#### [Exercise instructions]
a) Answer these about the fighter-plane thread, please:
(i) In the first post, which aircraft could take more punishment than the F8?
(ii) In the reply, which part of the P-51 had to be hit before it stopped being a tough bird?
(iii) Which engine does the reply nominate as THE engine of the war?
b) Write out the fighter-plane thread word for word, starting at "I agree the" and ending at "of the war.".
c) Carry the fighter-plane thread forward from its final sentence.

#### [Source document]
+++++
Ah gosh, but can you strike that last sentence. Many F6s came back looking like Hell. They could take it, too. In fact, they could take more punishment than the F8, I'll say. Can we call the F8 the P-51? I'm just not comfortable with that on the F6. And that P-51 isn't coming back home after getting hit like some of the F6s did.


----------



## XBe02Drvr (Jul 16, 2016)

VBF-13 said:


> Ah gosh, but can you strike that last sentence. Many F6s came back looking like Hell. They could take it, too. In fact, they could take more punishment than the F8, I'll say. Can we call the F8 the P-51? I'm just not comfortable with that on the F6. And that P-51 isn't coming back home after getting hit like some of the F6s did.


I agree the F6F was a tough bird, but so was the P-51 if you didn't hit the coolant system. I don't see either of them as being in the Corsair/Thunderbolt class when it comes to battle damage. The F8F doesn't count; it was of the post-war generation. But what do we know? We weren't there so all we have is opinions based on what we've read, the photos we've seen, the statistics we've studied, and the stories we've heard from those who WERE there. IMHO a battle-damaged F6F that's pushed over the side due to uneconomical repair, or comes apart in the arresting gear (as they occasionally did) is not the equivalent of an equally damaged Corsair or Thunderbolt that gets patched up and returned to combat. IAC, let's hear it for MR. PRATT and MR. WHITNEY! R2800 - My nomination for THE engine of the war.
+++++
#### [Dataset entries]
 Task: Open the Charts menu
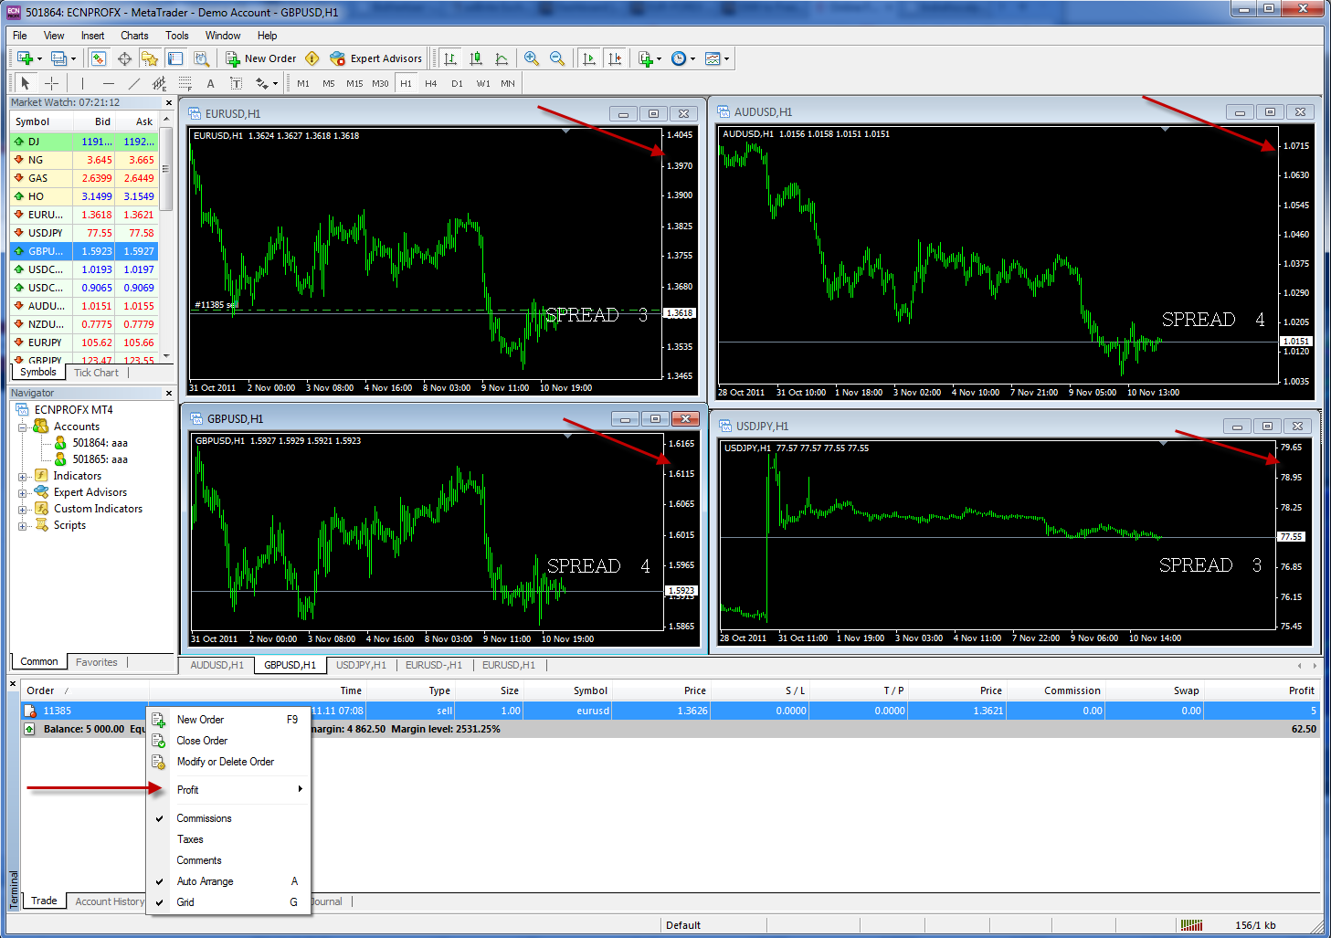[x=134, y=36]
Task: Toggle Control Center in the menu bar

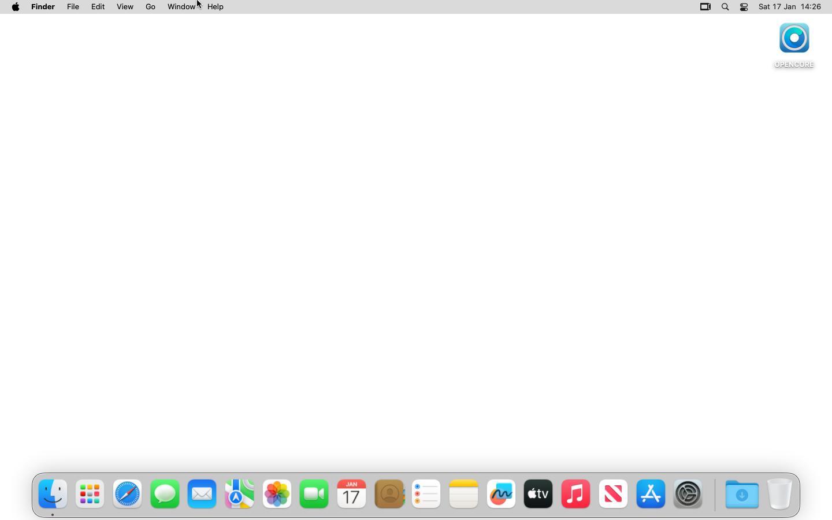Action: tap(745, 7)
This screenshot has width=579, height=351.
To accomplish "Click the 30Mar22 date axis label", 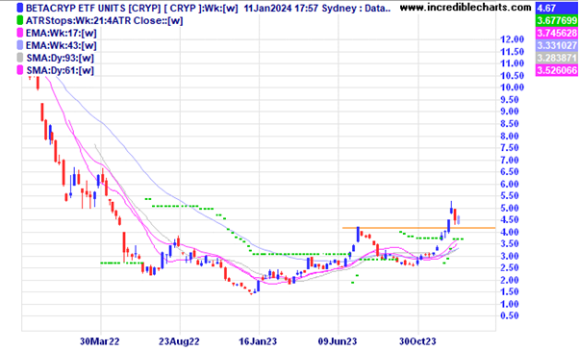I will pos(100,341).
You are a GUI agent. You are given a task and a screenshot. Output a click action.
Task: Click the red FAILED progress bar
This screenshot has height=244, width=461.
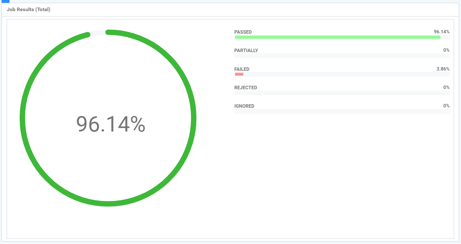coord(239,74)
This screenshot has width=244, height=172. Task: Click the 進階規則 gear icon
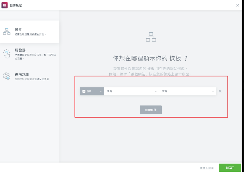7,76
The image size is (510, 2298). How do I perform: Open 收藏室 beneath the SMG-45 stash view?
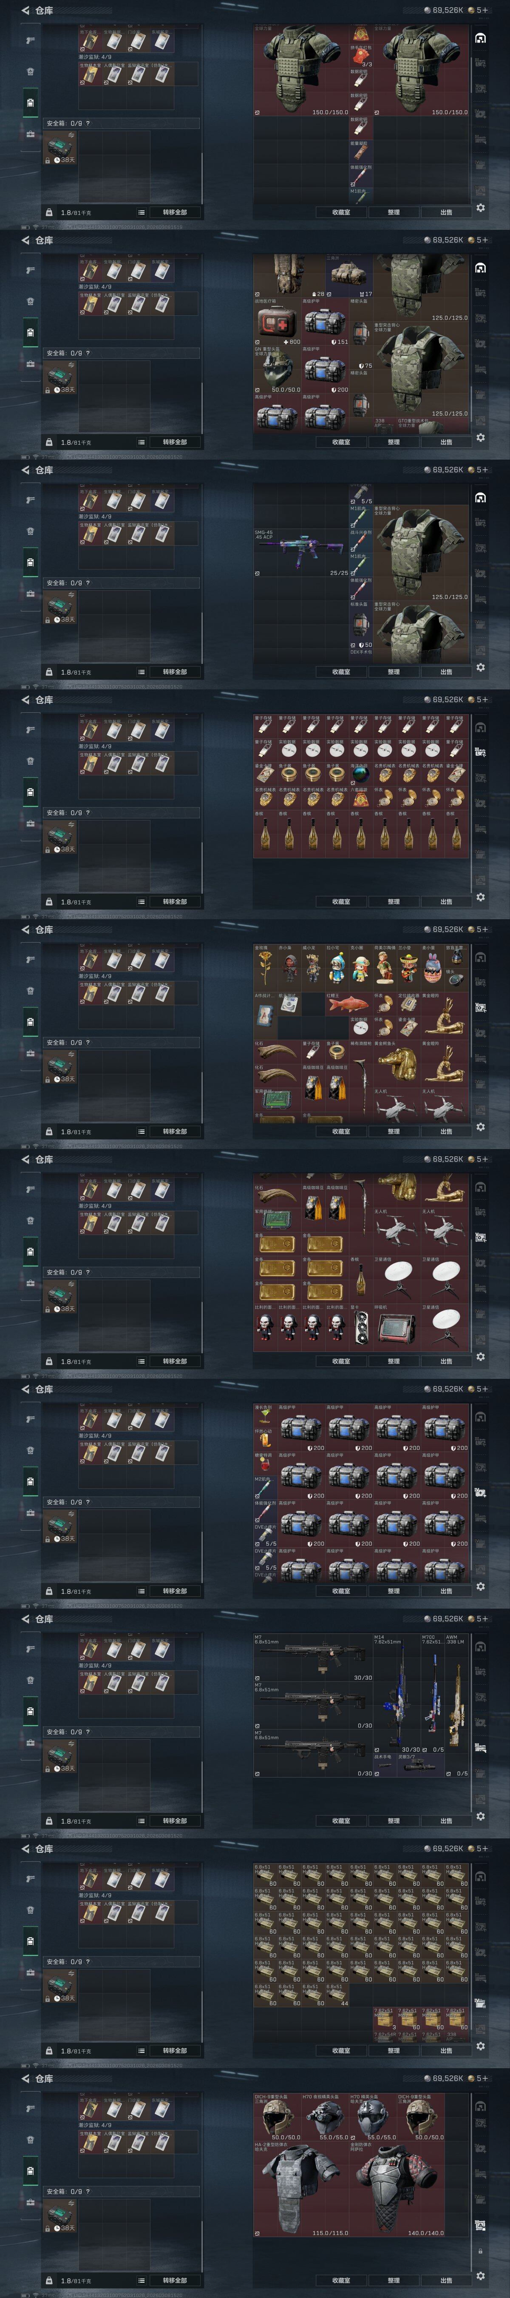pyautogui.click(x=341, y=672)
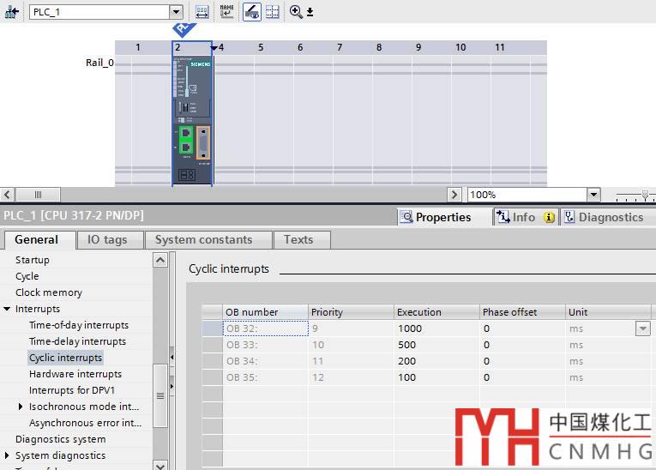The width and height of the screenshot is (656, 470).
Task: Open the Info inspector tab
Action: click(x=524, y=217)
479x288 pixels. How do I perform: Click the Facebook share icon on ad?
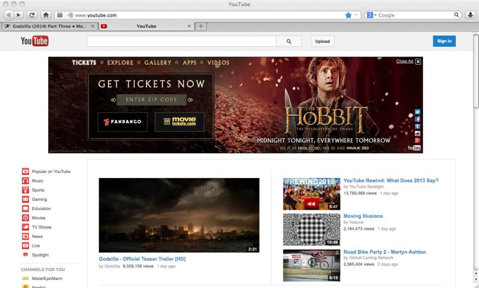pos(418,119)
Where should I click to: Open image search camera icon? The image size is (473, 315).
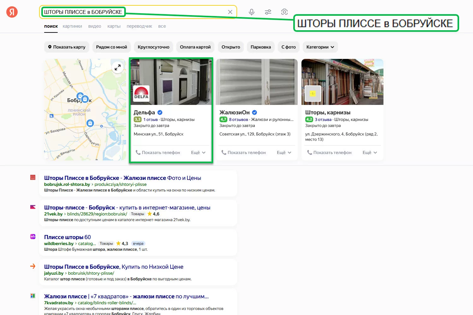(x=284, y=12)
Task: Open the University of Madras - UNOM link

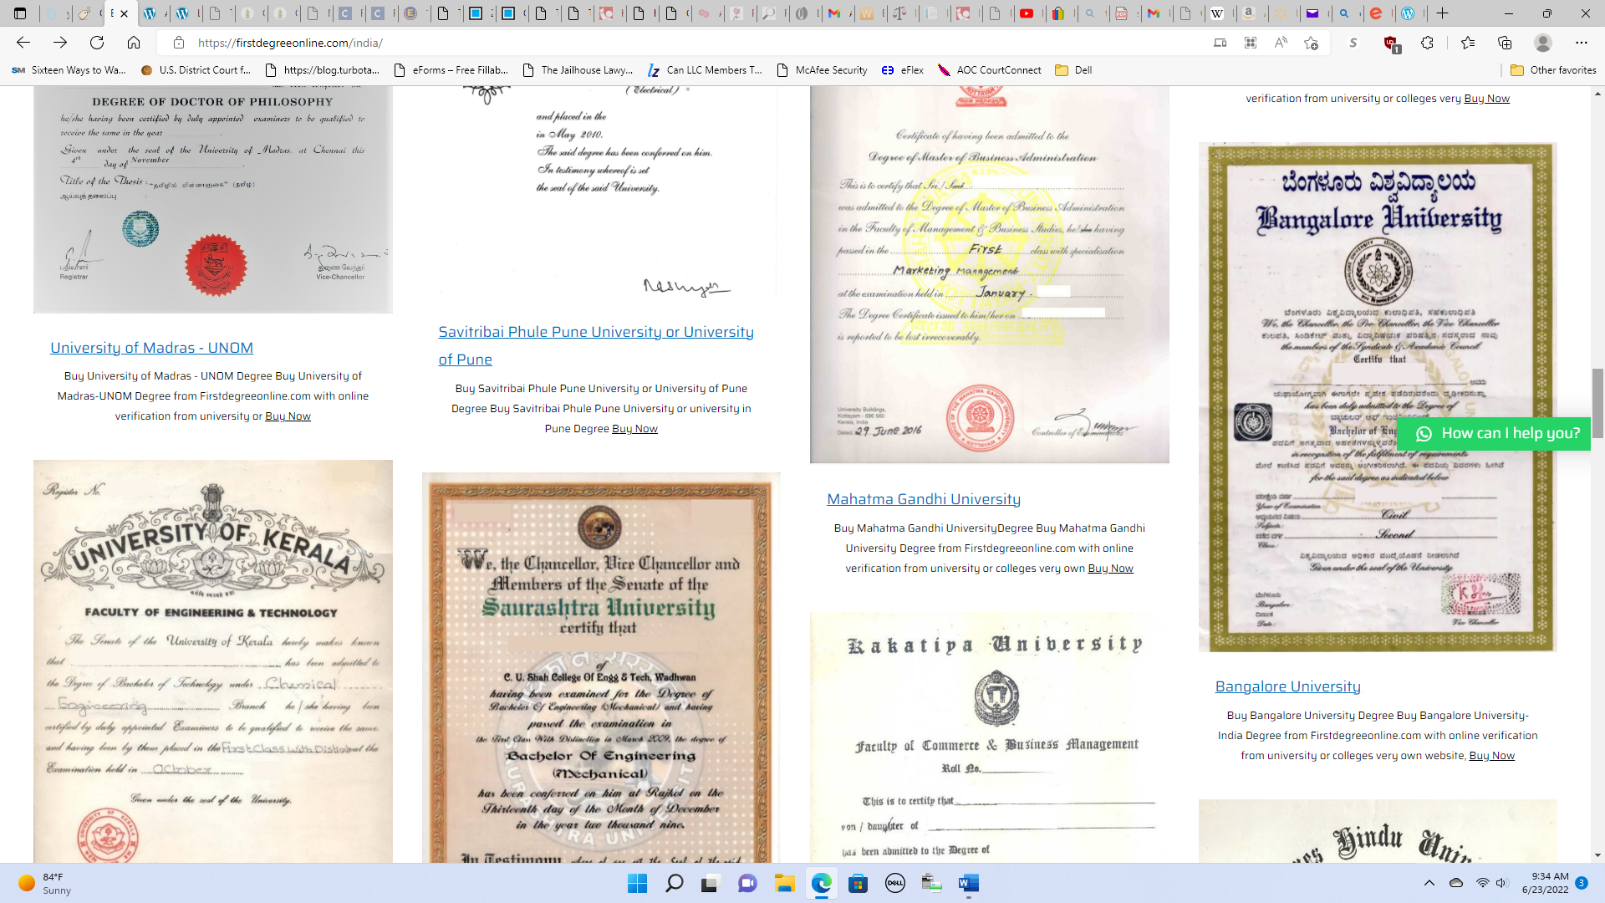Action: [151, 348]
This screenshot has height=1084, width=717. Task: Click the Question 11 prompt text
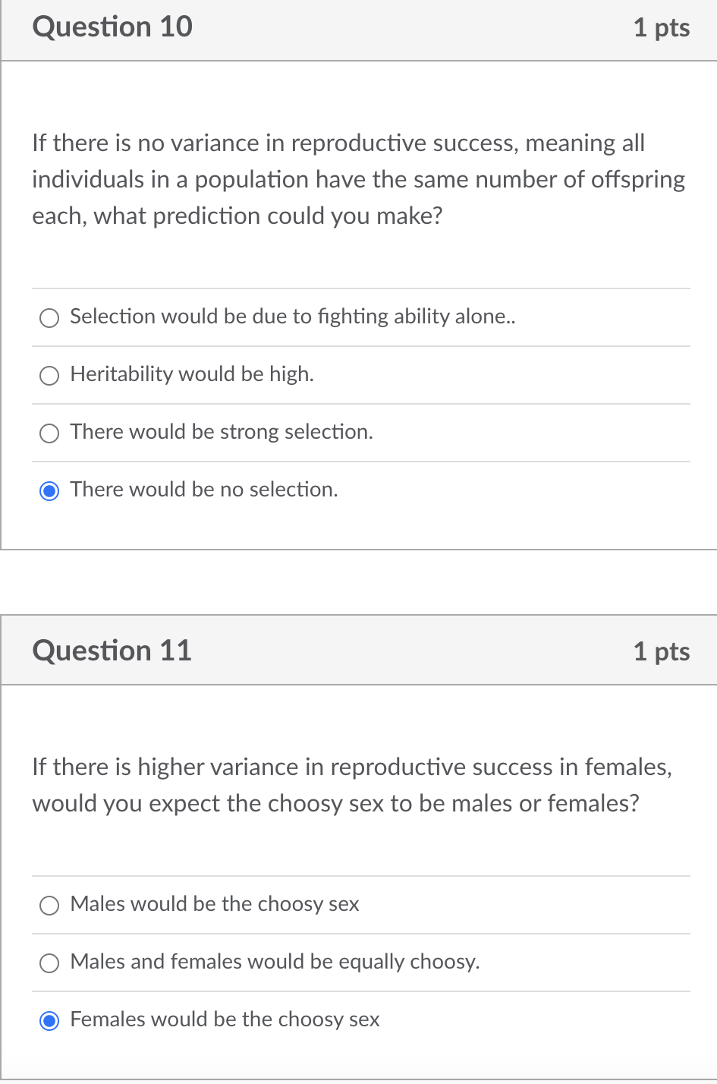tap(352, 785)
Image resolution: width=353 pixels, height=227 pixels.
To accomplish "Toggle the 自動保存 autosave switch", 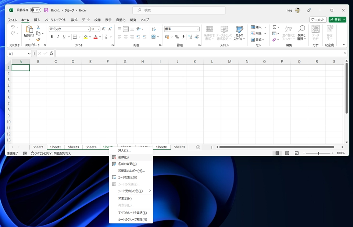I will tap(35, 10).
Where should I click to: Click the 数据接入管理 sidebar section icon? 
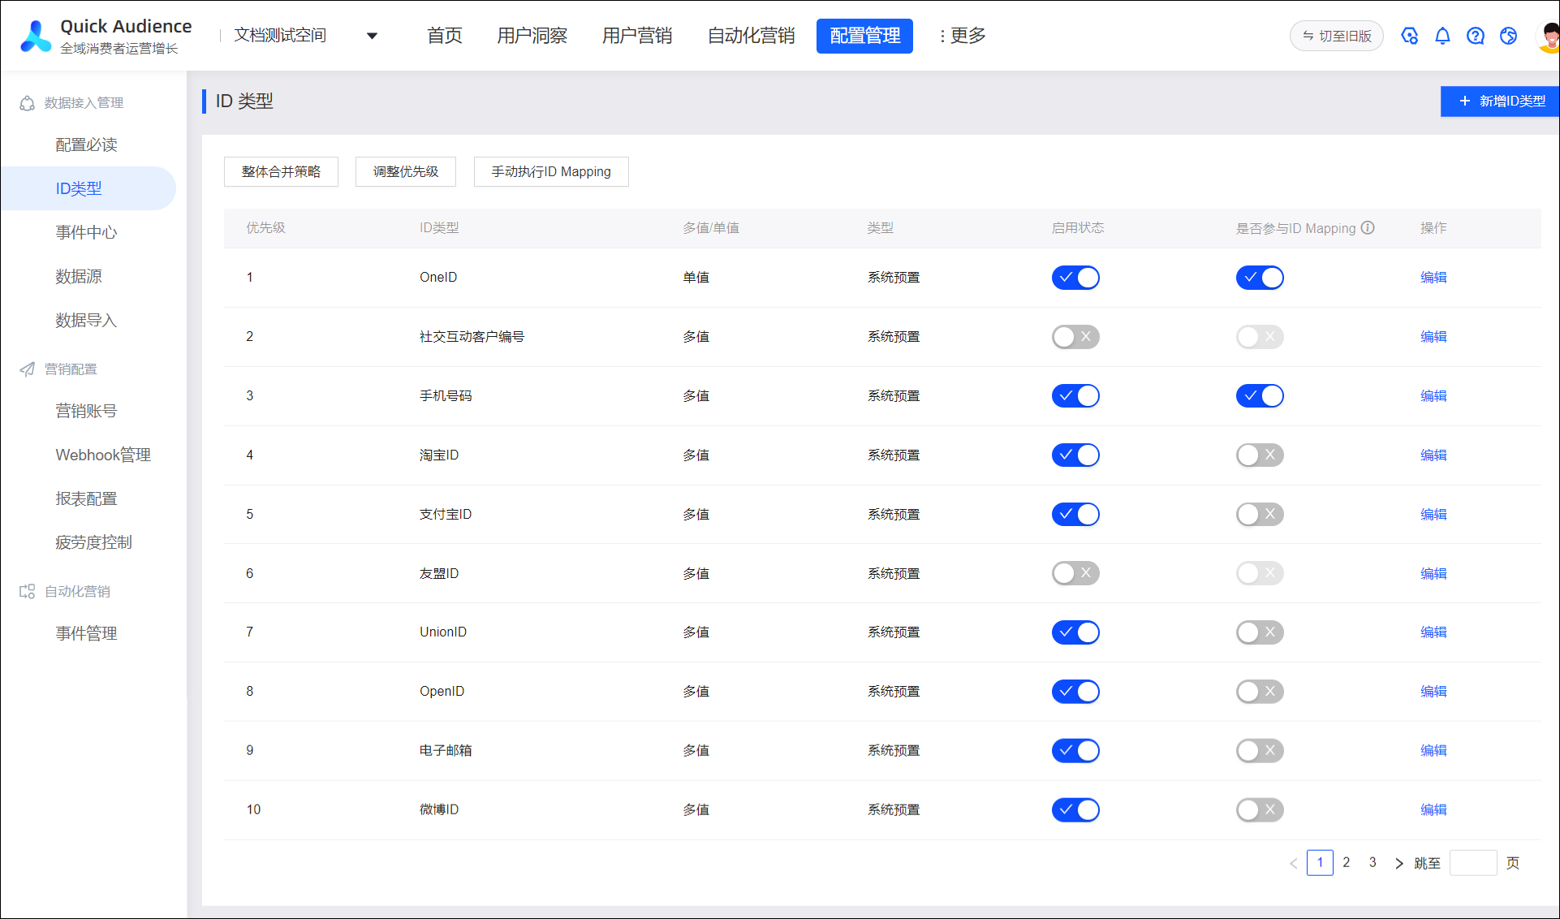[x=27, y=103]
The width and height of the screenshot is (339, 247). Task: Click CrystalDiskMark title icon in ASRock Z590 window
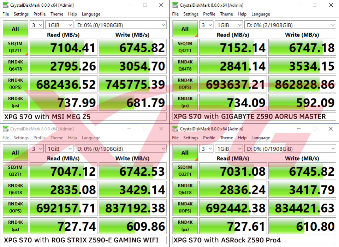pyautogui.click(x=175, y=129)
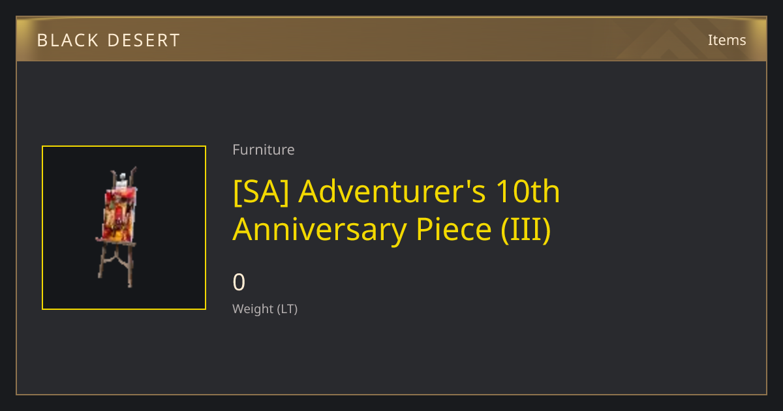Click the weight value 0

click(x=239, y=282)
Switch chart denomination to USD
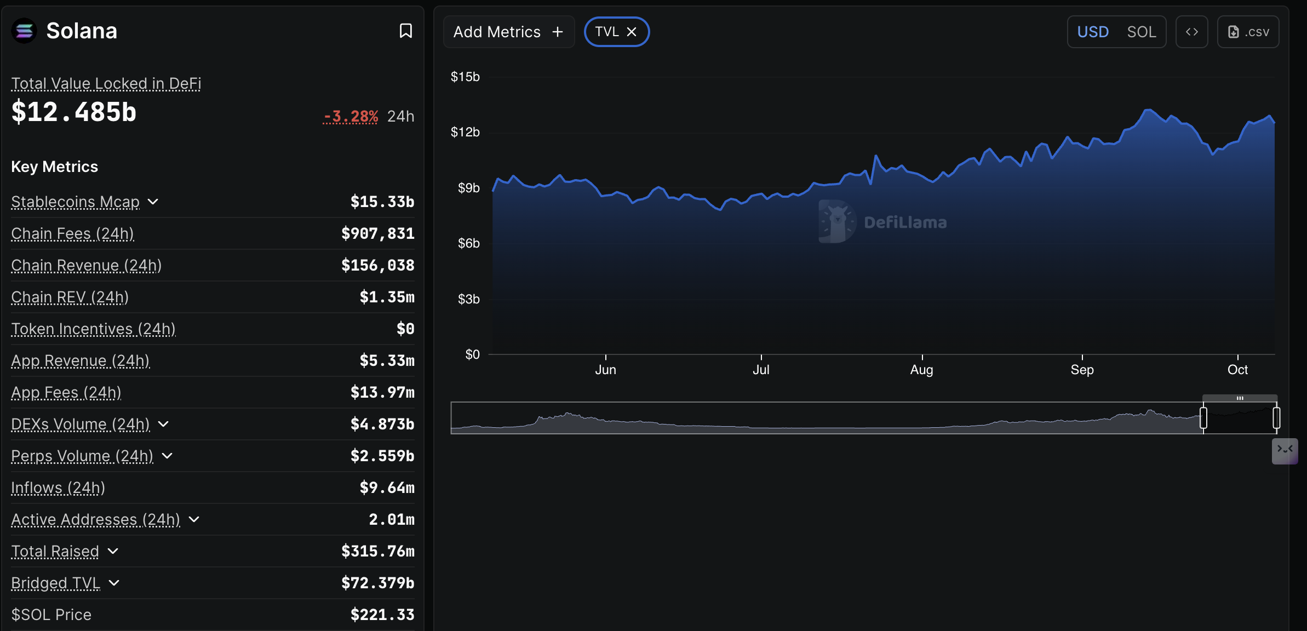This screenshot has width=1307, height=631. [x=1092, y=32]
+++++
#### [In response]
a)
(i) The F6.
(ii) The coolant system.
(iii) The R2800.

b)
I agree the F6F was a tough bird, but so was the P-51 if you didn't hit the coolant system. I don't see either of them as being in the Corsair/Thunderbolt class when it comes to battle damage. The F8F doesn't count; it was of the post-war generation. But what do we know? We weren't there so all we have is opinions based on what we've read, the photos we've seen, the statistics we've studied, and the stories we've heard from those who WERE there. IMHO a battle-damaged F6F that's pushed over the side due to uneconomical repair, or comes apart in the arresting gear (as they occasionally did) is not the equivalent of an equally damaged Corsair or Thunderbolt that gets patched up and returned to combat. IAC, let's hear it for MR. PRATT and MR. WHITNEY! R2800 - My nomination for THE engine of the war.

c)
----------



## Thorlifter (Jul 17, 2016)

XBe02Drvr said:


> let's hear it for MR. PRATT and MR. WHITNEY! R2800 - My nomination for THE engine of the war.



A strong contender for sure. But I think Mr. Merlin might have something to say about that. Not to mention Heir Daimler-Benz


----------



## XBe02Drvr (Jul 17, 2016)

Thorlifter said:


> A strong contender for sure. But I think Mr. Merlin might have something to say about that. Not to mention Heir Daimler-Benz


Bring 'em on!
Herr Daimler: Inventive fellow, but he lost the war.
Mr. Merlin: Sweet-sounding, powerful, and elegant, but fragile!

R2800 would never win a singing contest against a Rolls or a Daimler, but she'd get you home shot to pieces, which is better than the others would do.

Reactions: Agree Agree:
1 | Like List reactions


----------



## VBF-13 (Jul 17, 2016)

That double-wasp saw a lot of combat, for a reason! I can't opine on the others, I don't know enough to.

Reactions: Agree Agree:
1 | Like List reactions


----------



## Zipper730 (Apr 18, 2018)

I can't say for sure, but if I were to make a guess, I would say the following would account for it

Cost: The F4U was around 85,000 dollars a pop, the F6F started around 50,000-55,000 a plane, then reduced to around 30,000 as production rates ramped up
Handling: It was more docile, easier to master, and had a tighter rate of turn. It's roll-rate could have been better, but it evidently wasn't all that big a deal breaker


----------



## fubar57 (Apr 18, 2018)

The man chosen to form, train and lead the original Blue Angels was Lt. Cmdr. Roy M. “Butch” Voris, a 7 victory ace. His aircraft was the Hellcat so this may have been part of the reason

Reactions: Useful Useful:
1 | Like List reactions


----------



## pbehn (Apr 18, 2018)

Maybe it is easier to do a good looking display due to better visibility for the pilot.


----------



## XBe02Drvr (Apr 18, 2018)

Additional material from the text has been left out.